>> Start Data provided

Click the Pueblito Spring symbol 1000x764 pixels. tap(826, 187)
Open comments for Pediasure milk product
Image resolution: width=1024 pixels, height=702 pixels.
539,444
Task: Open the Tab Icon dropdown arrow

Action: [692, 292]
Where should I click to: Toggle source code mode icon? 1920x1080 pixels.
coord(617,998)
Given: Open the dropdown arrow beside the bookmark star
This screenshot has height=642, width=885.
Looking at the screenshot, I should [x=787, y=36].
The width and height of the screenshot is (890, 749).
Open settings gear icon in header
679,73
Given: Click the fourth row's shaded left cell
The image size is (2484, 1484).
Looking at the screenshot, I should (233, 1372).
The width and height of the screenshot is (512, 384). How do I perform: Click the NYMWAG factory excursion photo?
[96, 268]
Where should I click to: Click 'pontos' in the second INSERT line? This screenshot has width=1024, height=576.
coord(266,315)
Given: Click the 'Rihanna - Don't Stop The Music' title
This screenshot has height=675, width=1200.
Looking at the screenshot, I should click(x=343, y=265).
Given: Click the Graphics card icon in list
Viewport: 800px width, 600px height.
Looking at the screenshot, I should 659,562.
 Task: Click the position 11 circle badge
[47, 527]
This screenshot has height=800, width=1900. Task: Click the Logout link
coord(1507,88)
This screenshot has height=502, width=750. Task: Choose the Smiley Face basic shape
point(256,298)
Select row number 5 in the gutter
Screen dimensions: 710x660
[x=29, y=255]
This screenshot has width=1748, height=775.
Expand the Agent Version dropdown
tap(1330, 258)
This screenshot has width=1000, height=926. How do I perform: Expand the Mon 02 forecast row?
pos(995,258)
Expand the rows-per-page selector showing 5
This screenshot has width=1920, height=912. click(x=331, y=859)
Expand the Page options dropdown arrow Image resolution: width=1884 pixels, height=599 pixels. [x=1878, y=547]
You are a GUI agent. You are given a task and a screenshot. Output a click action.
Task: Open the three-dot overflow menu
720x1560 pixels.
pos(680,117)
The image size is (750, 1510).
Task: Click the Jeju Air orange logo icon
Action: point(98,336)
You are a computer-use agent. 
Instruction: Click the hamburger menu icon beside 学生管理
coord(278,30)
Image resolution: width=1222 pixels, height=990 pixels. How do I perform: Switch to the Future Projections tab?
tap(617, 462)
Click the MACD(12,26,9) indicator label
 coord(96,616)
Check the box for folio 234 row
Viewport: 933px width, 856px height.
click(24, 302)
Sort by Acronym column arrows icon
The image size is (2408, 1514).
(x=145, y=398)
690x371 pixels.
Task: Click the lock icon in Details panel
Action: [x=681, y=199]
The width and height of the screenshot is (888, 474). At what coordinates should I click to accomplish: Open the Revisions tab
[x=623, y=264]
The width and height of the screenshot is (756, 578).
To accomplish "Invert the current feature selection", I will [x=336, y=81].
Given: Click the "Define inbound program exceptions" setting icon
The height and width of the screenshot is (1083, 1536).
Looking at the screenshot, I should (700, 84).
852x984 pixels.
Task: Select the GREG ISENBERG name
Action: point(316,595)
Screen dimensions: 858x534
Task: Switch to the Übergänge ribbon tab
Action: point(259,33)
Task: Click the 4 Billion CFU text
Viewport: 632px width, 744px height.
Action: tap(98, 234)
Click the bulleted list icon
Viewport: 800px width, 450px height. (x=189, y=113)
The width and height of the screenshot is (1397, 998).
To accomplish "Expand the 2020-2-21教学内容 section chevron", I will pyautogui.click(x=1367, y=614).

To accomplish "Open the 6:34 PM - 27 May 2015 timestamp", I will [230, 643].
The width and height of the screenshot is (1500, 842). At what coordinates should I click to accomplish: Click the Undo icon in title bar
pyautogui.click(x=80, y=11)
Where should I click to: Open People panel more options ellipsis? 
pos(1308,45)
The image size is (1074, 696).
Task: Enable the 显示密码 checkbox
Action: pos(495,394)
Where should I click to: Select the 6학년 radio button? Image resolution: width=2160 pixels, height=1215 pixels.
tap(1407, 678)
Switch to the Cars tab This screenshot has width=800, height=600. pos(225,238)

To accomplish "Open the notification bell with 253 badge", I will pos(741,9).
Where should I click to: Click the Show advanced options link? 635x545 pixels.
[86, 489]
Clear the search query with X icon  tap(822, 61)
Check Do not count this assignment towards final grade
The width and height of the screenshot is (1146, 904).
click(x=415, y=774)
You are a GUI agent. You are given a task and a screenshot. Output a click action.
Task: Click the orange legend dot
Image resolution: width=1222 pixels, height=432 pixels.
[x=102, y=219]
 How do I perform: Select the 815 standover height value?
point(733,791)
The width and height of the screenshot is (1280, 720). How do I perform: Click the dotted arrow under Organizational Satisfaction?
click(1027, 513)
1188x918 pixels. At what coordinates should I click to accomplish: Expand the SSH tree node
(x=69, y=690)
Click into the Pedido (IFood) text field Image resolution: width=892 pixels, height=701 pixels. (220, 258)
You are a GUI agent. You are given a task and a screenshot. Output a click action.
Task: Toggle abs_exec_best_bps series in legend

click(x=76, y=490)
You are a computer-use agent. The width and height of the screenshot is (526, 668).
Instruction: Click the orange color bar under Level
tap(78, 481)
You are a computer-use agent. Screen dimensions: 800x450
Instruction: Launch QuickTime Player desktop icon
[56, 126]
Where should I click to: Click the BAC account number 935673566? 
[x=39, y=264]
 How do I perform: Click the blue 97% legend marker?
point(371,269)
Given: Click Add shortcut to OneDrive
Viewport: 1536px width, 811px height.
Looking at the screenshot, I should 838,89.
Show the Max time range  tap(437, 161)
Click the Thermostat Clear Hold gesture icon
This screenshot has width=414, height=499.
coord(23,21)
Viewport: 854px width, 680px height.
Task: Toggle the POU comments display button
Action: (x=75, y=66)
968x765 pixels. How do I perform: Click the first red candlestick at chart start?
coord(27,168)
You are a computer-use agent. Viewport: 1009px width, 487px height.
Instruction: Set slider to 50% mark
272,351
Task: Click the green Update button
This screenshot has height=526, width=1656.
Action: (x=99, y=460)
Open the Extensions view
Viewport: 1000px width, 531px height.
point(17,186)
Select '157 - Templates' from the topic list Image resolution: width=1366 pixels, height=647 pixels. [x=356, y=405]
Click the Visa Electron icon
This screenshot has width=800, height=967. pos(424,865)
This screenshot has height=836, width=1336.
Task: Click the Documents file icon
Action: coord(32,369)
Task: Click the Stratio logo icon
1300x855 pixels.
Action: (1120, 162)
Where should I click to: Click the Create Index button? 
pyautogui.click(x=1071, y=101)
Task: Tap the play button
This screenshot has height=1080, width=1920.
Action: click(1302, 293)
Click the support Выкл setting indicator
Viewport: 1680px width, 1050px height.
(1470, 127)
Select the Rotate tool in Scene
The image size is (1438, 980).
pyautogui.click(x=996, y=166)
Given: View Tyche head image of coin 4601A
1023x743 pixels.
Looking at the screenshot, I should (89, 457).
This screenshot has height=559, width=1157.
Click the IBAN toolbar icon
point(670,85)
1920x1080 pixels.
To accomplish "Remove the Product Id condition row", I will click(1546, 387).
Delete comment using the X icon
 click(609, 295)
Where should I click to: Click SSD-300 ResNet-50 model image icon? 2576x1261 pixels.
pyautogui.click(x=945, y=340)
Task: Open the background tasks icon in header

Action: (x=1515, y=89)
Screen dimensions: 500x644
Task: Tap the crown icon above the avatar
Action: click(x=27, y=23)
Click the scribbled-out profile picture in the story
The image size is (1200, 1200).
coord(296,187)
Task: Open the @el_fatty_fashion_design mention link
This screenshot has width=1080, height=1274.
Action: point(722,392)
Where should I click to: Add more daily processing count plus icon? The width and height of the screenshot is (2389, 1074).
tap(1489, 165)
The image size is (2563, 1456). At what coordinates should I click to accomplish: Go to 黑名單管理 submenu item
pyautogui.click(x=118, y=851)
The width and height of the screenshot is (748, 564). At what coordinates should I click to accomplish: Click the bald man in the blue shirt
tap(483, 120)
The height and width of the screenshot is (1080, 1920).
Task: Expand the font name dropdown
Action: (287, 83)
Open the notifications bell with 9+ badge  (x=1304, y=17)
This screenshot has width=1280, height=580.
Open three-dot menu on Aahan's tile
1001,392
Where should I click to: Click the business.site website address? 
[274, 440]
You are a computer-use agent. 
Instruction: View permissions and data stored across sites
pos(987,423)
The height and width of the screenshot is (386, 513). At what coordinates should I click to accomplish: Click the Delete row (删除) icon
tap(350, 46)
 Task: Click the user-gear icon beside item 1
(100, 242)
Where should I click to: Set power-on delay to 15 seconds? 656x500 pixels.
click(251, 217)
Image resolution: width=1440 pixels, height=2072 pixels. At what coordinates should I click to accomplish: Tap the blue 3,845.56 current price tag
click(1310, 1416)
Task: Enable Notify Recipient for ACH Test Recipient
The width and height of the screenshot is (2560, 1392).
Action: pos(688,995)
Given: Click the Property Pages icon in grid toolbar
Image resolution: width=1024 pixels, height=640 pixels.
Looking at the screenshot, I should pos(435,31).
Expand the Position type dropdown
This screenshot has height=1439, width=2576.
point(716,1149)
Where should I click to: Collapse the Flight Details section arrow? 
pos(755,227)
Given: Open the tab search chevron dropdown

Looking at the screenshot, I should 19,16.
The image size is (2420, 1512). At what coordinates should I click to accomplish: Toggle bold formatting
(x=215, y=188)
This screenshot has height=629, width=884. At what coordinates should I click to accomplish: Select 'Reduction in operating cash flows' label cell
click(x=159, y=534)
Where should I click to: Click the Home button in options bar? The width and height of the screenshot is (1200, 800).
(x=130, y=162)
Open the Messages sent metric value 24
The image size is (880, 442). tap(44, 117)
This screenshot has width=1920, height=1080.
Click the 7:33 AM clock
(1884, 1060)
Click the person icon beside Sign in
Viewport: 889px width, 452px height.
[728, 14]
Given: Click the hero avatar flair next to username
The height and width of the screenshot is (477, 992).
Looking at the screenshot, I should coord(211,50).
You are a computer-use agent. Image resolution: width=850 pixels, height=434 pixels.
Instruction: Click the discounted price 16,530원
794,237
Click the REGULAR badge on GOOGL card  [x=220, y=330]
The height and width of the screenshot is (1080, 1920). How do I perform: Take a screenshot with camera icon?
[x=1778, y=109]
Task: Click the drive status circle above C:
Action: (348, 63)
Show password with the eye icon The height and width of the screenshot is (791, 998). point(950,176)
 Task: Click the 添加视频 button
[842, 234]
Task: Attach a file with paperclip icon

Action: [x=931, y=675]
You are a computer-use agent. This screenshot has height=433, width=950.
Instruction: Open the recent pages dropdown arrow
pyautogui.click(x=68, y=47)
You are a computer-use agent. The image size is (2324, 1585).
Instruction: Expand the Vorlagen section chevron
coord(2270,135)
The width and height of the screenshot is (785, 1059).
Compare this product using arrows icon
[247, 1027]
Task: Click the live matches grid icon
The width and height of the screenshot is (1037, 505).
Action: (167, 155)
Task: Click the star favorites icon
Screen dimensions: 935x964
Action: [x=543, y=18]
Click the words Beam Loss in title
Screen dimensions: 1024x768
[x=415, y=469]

>> End Data provided

> Problem to work on: Return everything from the line containing "Task: Attach a file with paperclip icon" down to the end of the entries, reproducing each line exactly.

> Worked solution:
Task: Attach a file with paperclip icon

Action: [x=931, y=675]
You are a computer-use agent. This screenshot has height=433, width=950.
Instruction: Open the recent pages dropdown arrow
pyautogui.click(x=68, y=47)
You are a computer-use agent. The image size is (2324, 1585).
Instruction: Expand the Vorlagen section chevron
coord(2270,135)
The width and height of the screenshot is (785, 1059).
Compare this product using arrows icon
[247, 1027]
Task: Click the live matches grid icon
The width and height of the screenshot is (1037, 505).
Action: (167, 155)
Task: Click the star favorites icon
Screen dimensions: 935x964
Action: [x=543, y=18]
Click the words Beam Loss in title
Screen dimensions: 1024x768
[x=415, y=469]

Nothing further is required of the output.